DATA EXTRACT ::
════════════════════

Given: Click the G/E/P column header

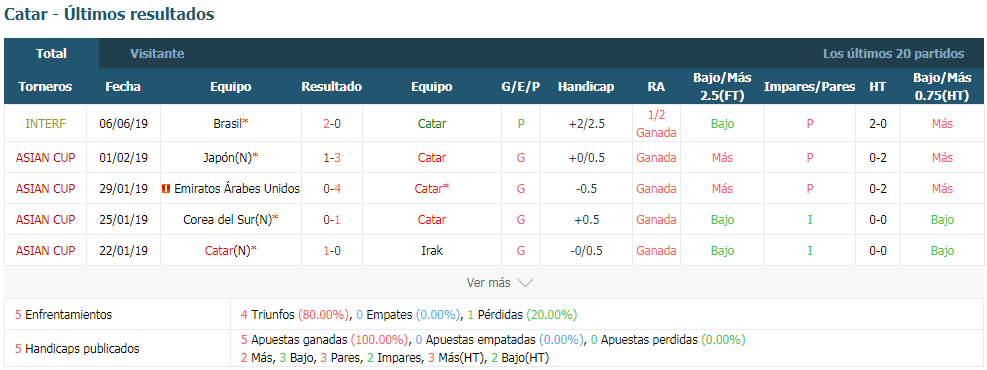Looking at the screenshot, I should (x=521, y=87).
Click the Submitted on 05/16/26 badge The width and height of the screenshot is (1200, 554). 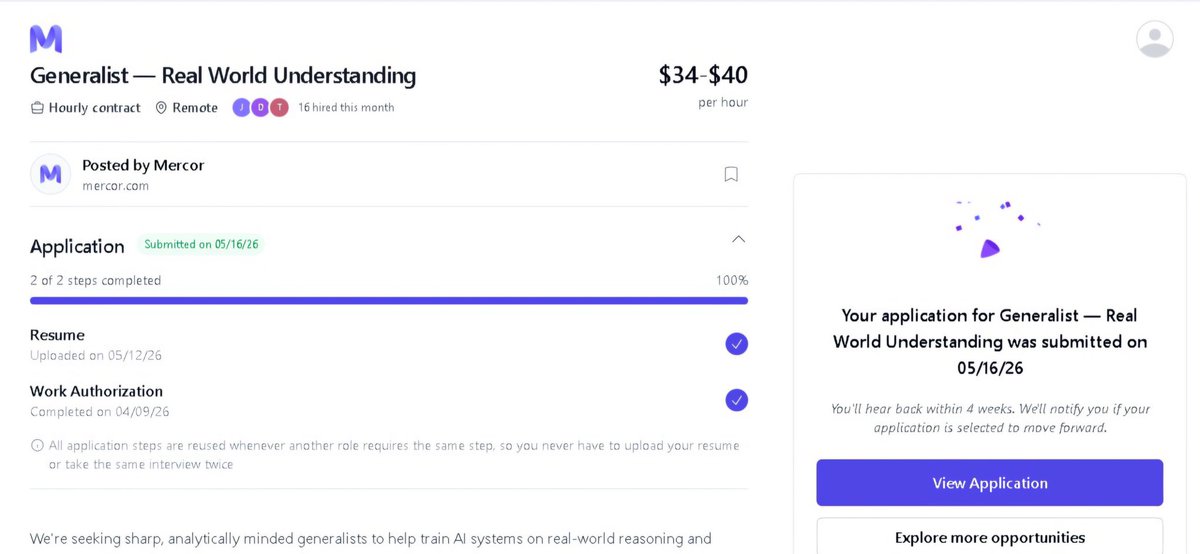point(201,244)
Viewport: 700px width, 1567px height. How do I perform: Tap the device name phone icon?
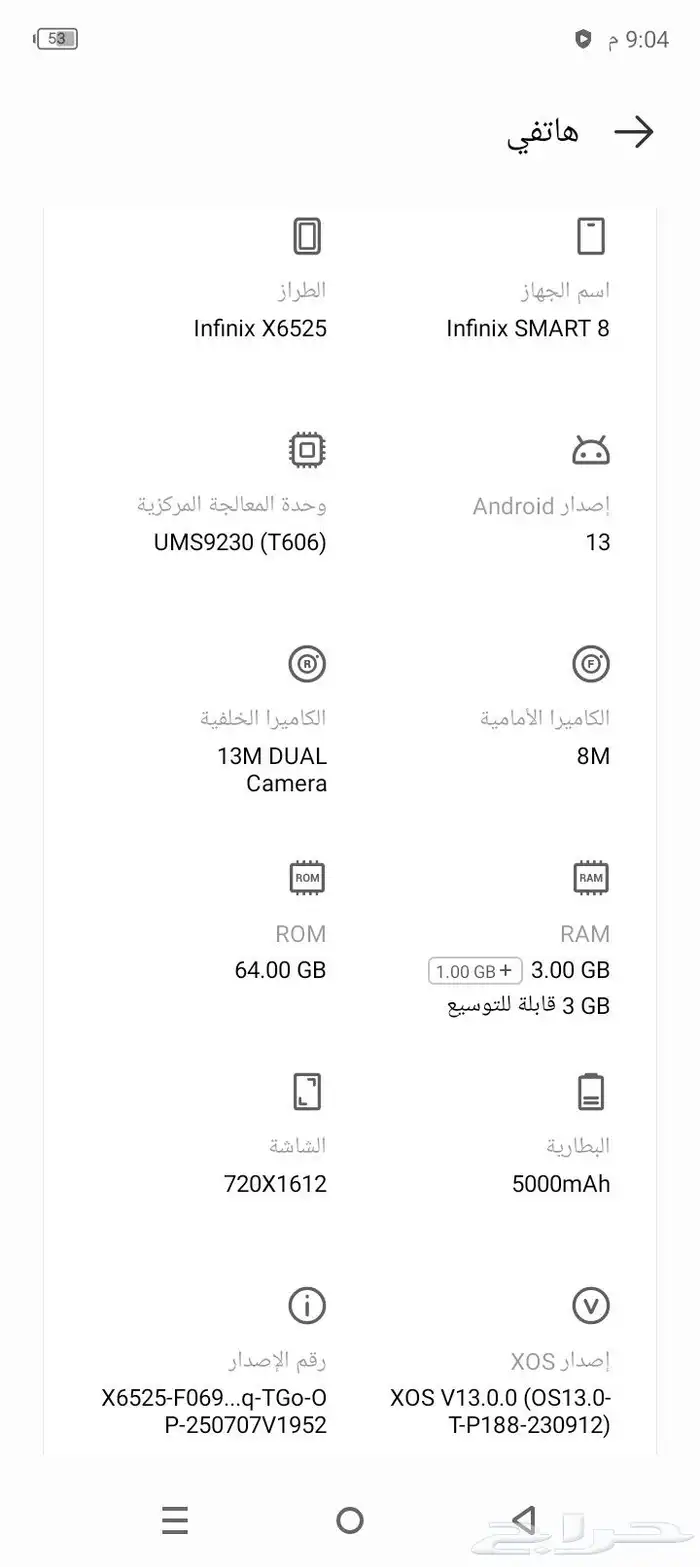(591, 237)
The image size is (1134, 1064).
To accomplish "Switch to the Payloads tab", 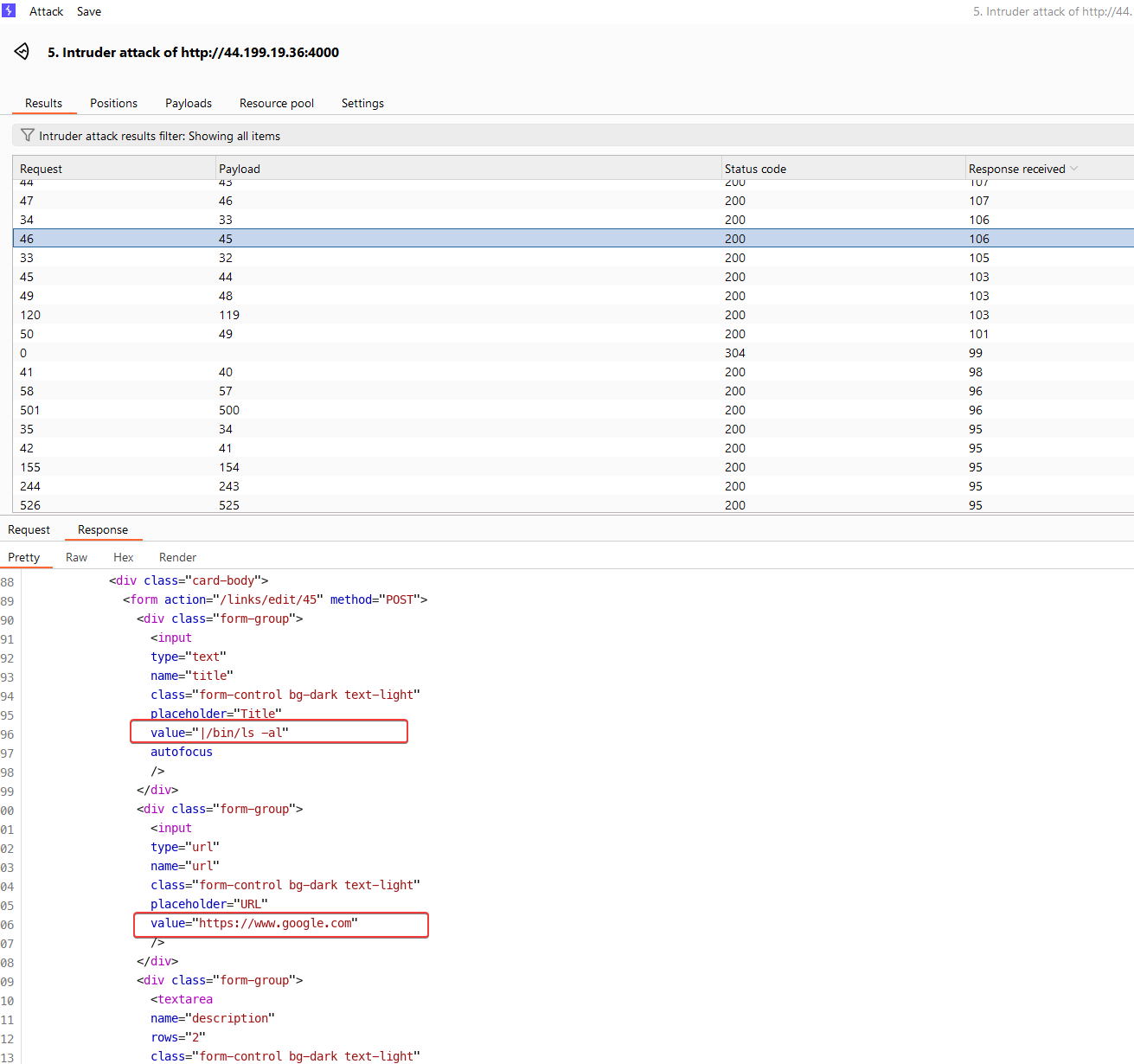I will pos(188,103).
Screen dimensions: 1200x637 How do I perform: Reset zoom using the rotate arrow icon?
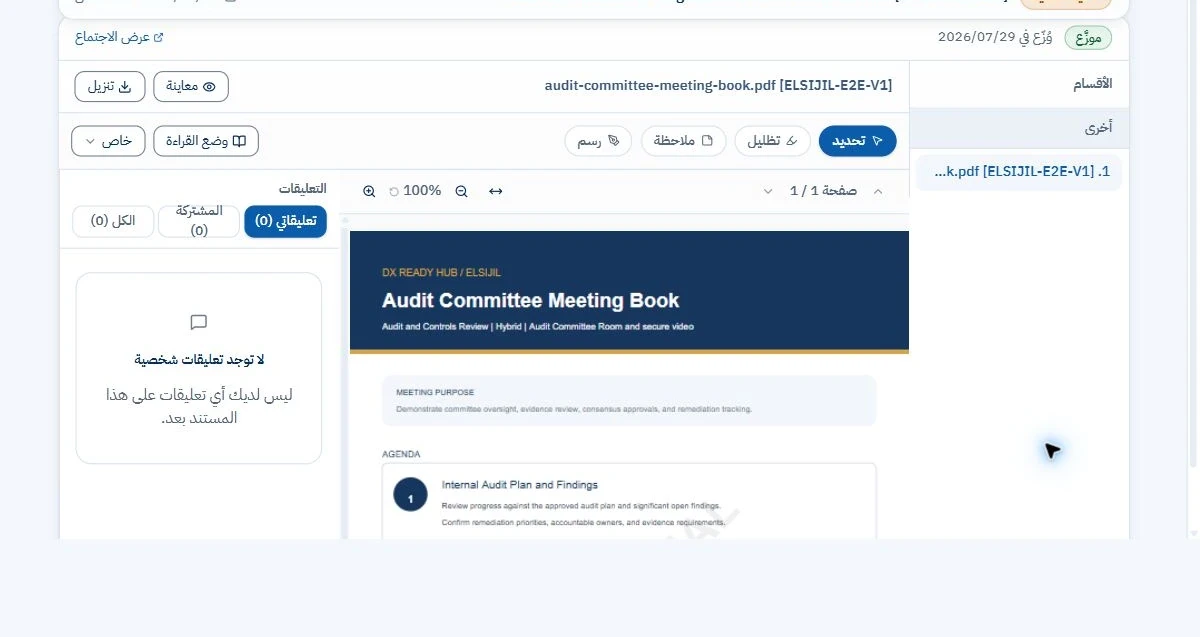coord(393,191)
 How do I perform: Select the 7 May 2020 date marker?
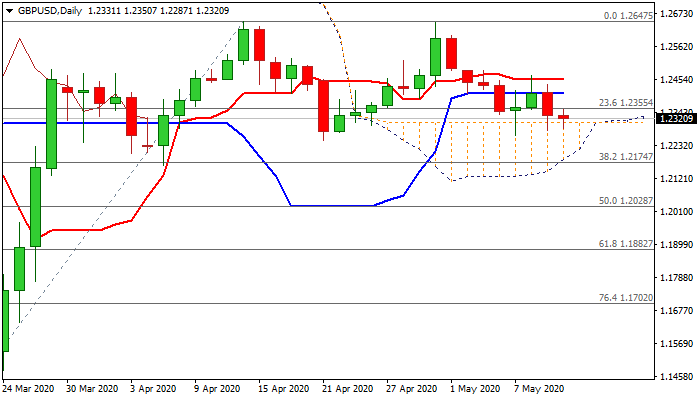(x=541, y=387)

════════════════════

WHAT IS NEEDED :: If a picture falls within the span, leave it out, and reproduce exactly the lines from the one containing "Screen dimensions: 1200x637" through the end of the material, and no others.

YOUR RESPONSE ::
Screen dimensions: 1200x637 How do I perform: Reset zoom using the rotate arrow icon?
coord(393,191)
 How do I perform: Select the 7 May 2020 date marker?
(x=541, y=387)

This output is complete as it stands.